My mother wants the milk, and because I am selling my standards, she's going to be our primary milk source. 
I really, really wish we hadn't lost those two little boys. They were so cute. . . .


----------



## liz (Oct 5, 2007)

Talitha, I am so sorry :hug: , there had to be a reason those babies could not stick around. Maybe the Lord thot they were to perfect to be here . Have a good cry, and makes sure you give momma lots of lovin's as she will be mourning too :hug:


----------



## Sonrise Farm (Sep 18, 2008)

Thanks Liz. I did have a good cry, and Saca's bleating something horrible.
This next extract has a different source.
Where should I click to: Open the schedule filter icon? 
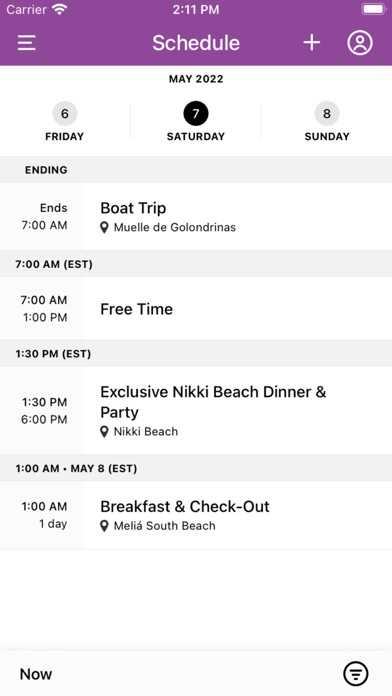[x=356, y=674]
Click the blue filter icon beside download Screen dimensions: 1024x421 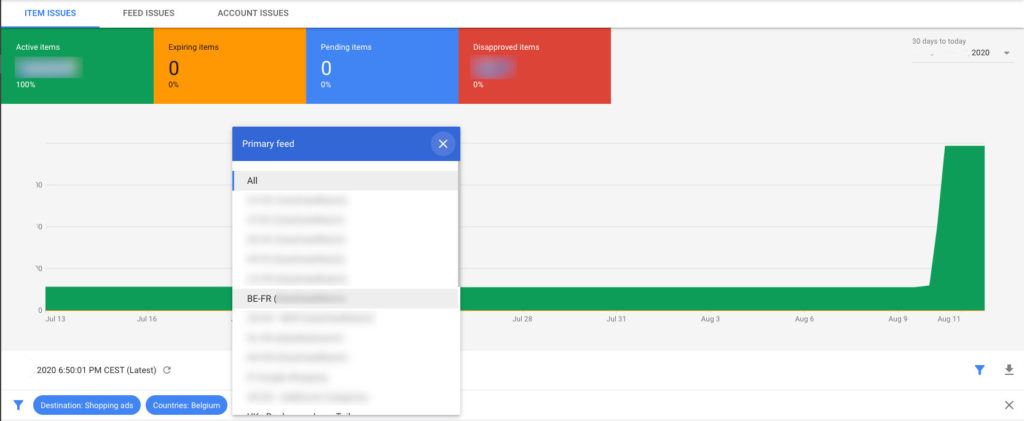click(x=980, y=370)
I'm going to go down there and baby her as soon as I finish a class here.


----------



## HollowbeadRanch (Oct 5, 2007)

I am so very sorry for you loss :hug: It is always hard loosing newborns like that!


----------



## Sonrise Farm (Sep 18, 2008)

my favorite goatie color is black and white. . . . and they were both black and white, and so tiny and adorable and . . .*sigh*. 
Thanks Brandi. I hope this doesn't happen again this kidding season, I don't think I could take it.


----------



## capriola-nd (Jul 6, 2008)

I'm so sorry Talitha.  :hug:


----------



## tremayne (Feb 8, 2008)

I'm so sorry, sweetie. Know that those of us who have experienced loss understand your pain. 

We feel it with you. Just wish we could make it better. :hug: 

Anna


----------